:: Provided records ::
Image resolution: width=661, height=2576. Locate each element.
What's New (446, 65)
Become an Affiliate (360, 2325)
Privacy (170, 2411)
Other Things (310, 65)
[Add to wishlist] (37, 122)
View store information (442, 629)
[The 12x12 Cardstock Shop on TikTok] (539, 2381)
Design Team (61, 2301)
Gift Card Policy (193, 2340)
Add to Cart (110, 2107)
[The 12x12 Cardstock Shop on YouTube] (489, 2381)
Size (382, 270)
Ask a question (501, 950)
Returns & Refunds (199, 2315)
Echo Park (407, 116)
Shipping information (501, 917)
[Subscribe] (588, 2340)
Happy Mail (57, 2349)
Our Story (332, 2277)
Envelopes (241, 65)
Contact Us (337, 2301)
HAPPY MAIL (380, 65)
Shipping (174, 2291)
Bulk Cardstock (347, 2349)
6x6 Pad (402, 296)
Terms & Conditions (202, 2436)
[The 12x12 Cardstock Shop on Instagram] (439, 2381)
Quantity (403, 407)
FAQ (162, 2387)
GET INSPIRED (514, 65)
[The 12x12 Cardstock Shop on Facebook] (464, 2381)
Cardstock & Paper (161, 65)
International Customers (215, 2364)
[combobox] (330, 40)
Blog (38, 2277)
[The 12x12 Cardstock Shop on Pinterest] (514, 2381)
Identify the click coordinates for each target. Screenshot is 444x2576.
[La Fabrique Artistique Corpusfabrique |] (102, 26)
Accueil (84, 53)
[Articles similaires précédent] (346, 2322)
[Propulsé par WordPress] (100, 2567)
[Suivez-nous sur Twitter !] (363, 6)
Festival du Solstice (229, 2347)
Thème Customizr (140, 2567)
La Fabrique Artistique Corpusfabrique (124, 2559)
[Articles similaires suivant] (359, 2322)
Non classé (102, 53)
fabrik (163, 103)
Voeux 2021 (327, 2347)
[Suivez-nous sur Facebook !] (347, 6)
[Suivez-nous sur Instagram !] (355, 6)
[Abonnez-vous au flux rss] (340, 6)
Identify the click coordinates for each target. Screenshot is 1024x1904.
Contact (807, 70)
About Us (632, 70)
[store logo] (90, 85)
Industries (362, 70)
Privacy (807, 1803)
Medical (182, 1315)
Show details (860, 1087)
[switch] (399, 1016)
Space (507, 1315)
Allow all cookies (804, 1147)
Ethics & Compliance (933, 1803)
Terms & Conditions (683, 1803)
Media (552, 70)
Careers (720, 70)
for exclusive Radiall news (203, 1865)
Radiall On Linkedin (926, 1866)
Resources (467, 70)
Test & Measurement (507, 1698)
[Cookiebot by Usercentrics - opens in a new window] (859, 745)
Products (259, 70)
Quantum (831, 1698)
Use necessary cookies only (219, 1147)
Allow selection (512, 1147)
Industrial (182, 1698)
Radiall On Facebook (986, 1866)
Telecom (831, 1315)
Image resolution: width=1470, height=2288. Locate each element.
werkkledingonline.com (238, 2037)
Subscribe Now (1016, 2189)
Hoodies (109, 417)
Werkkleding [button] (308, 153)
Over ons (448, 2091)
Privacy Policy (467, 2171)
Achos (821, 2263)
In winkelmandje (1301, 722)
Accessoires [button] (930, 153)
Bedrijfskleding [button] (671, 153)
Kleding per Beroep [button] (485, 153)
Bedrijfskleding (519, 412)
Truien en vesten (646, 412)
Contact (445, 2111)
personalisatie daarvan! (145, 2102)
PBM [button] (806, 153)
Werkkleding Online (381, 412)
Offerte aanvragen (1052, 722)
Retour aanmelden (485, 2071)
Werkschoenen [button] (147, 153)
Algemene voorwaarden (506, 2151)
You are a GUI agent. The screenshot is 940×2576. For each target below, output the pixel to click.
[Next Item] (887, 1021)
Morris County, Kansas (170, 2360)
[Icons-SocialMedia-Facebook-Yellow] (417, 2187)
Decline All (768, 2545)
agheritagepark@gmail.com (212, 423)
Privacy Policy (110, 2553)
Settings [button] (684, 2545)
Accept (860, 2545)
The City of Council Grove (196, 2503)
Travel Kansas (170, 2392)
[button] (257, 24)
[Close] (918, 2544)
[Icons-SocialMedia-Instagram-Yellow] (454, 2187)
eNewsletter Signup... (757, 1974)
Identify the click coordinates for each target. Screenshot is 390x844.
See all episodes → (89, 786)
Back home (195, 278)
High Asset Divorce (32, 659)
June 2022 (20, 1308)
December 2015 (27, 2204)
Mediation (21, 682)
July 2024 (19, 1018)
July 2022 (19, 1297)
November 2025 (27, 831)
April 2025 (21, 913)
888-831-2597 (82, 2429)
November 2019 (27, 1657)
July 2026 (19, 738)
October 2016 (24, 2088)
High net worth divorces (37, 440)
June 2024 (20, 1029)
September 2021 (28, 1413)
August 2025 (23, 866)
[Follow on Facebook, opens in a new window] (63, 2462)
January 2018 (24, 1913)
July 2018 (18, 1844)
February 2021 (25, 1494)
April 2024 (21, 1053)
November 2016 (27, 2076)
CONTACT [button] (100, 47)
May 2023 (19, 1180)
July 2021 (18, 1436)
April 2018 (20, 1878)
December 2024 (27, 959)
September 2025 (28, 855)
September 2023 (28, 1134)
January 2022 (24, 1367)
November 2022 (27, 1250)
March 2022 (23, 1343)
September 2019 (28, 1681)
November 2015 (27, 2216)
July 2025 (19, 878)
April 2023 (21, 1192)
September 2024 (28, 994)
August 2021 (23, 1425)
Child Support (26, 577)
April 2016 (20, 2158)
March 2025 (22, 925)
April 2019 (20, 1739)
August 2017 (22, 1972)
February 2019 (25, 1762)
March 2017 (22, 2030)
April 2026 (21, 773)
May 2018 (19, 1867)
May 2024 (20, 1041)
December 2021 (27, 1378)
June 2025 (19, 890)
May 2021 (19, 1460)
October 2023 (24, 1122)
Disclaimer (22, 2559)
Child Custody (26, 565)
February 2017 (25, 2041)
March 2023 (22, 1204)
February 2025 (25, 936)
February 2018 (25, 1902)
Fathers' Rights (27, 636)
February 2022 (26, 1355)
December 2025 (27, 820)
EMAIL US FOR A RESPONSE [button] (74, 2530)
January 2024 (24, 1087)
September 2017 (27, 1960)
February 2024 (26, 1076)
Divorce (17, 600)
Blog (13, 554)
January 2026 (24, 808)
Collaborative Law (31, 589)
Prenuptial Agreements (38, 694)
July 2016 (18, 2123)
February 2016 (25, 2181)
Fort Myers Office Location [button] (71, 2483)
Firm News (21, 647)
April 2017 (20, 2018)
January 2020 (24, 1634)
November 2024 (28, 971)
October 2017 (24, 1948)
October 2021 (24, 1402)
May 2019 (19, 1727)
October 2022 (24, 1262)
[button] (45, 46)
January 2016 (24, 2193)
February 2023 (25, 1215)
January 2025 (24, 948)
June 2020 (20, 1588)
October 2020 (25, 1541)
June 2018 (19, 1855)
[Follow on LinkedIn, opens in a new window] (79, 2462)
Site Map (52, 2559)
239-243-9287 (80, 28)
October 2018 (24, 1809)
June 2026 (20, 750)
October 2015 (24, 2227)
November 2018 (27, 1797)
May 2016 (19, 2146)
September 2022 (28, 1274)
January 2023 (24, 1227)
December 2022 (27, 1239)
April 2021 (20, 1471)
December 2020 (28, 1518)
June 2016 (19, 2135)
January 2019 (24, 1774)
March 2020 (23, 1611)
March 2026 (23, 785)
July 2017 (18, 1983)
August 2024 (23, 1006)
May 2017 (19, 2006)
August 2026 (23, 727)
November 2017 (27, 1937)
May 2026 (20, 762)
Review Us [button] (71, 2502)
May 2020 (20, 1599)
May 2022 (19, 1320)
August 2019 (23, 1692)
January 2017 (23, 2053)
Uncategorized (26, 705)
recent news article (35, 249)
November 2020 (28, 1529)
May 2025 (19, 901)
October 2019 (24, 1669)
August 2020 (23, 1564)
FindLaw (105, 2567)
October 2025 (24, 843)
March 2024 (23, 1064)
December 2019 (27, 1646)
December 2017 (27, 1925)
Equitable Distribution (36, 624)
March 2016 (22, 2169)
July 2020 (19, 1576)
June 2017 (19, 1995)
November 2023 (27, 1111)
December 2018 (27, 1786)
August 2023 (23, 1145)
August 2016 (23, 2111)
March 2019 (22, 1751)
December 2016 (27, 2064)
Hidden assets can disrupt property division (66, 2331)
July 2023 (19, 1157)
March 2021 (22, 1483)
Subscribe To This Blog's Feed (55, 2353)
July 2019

:: Assignment ::
Send back exactly, with nothing added, the lines from the first line of the material above through the line holding "Shipping (174, 2291)"; both ends are included.

:: Response area ::
Image resolution: width=661, height=2576. Locate each element.
What's New (446, 65)
Become an Affiliate (360, 2325)
Privacy (170, 2411)
Other Things (310, 65)
[Add to wishlist] (37, 122)
View store information (442, 629)
[The 12x12 Cardstock Shop on TikTok] (539, 2381)
Design Team (61, 2301)
Gift Card Policy (193, 2340)
Add to Cart (110, 2107)
[The 12x12 Cardstock Shop on YouTube] (489, 2381)
Size (382, 270)
Ask a question (501, 950)
Returns & Refunds (199, 2315)
Echo Park (407, 116)
Shipping information (501, 917)
[Subscribe] (588, 2340)
Happy Mail (57, 2349)
Our Story (332, 2277)
Envelopes (241, 65)
Contact Us (337, 2301)
HAPPY MAIL (380, 65)
Shipping (174, 2291)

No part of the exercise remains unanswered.